Tuesday, 29 March 2016
An Officer and a Spy by Robert Harris Review
At the end of the 19th century France was consumed by an incident called The Dreyfus Affair where a man called Alfred Dreyfus was caught allegedly giving French military secrets to Germany. Robert Harris’ An Officer and a Spy, which is set directly in the aftermath of Dreyfus’ conviction, revisits the affair from the perspective of Georges Picquart, the newly appointed spymaster of French Intelligence, who discovers not only that Dreyfus was innocent but that there was a massive conspiracy behind the framing.
I usually like Harris’ novels (I highly recommend The Ghost and The Fear Index - great thrillers) so I was disappointed at how crap An Officer and a Spy turned out to be. At 600 pages it’s longer than Harris’ usual books and you definitely feel its length. Long-winded is a good description of this story rather than the misnomer “thriller”.
Part of the problem is our protagonist, Picquart, who comes off as very standoffish, cold and unlikeable - because of him it always feels like we’re experiencing the story from a distance and can’t get too involved with it.
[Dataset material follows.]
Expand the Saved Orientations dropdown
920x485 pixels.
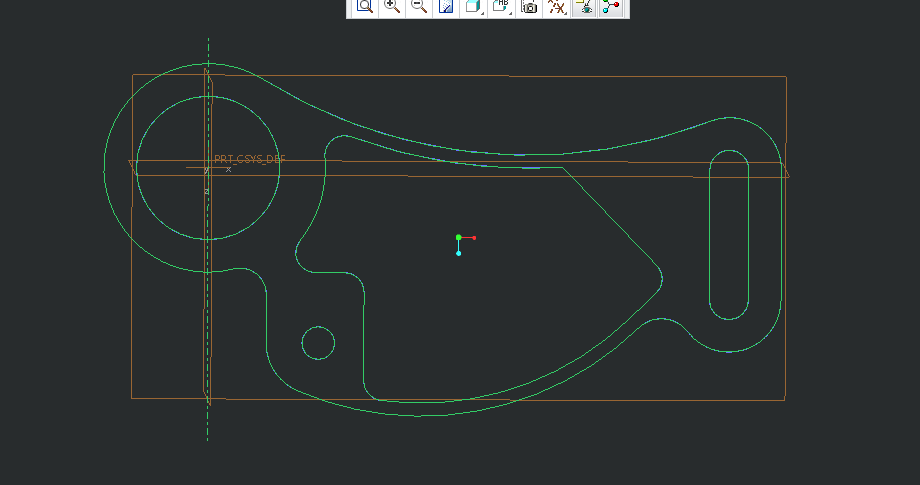pyautogui.click(x=502, y=7)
Dreyfus, despite the novel being basically about him, is kept off page for the most part and we never get to know him, making everything that happens feel sort of abstract. The other characters - and there are a lot of supporting characters, mostly military officers - feel identical and one-dimensional.
Harris doesn’t do a good job of providing context for the story. I wasn’t at all familiar with the Dreyfus Affair before reading this and some detail on why Alsace-Lorraine was so contested between France and Germany, and Dreyfus’ relevance with that background, would’ve been useful. He does mention that Germany annexed that land in the last French/German war of 1870 but he doesn’t go further and connect that to Dreyfus and why he did what he supposedly did.
Then there’s the Affair itself - Dreyfus allegedly giving French artillery secrets to the Germans isn’t a very interesting angle to me at all. I understood its importance, I just didn’t care. Then we get into the trial and its particulars and it becomes maddeningly convoluted and tedious to recount.
Generally speaking it is a fascinating story, all the more so given that it’s non-fiction. It’s a massive case of injustice, people are conveniently knocked off, there’s a lot of cloak and daggers, and Picquart was an immensely brave and moral man - Dreyfus too - for enduring such harshness. But Harris’ treatment of it all renders the drama stale and unexciting, not to mention repetitive as the same details are dredged up again and again during endless trials.
I’m sure there are better accounts of the Dreyfus Affair - the material is so rich with intrigue, someone’s bound to have spun it into narrative gold somewhere - but Robert Harris’ fictional take on it is definitely not one of them.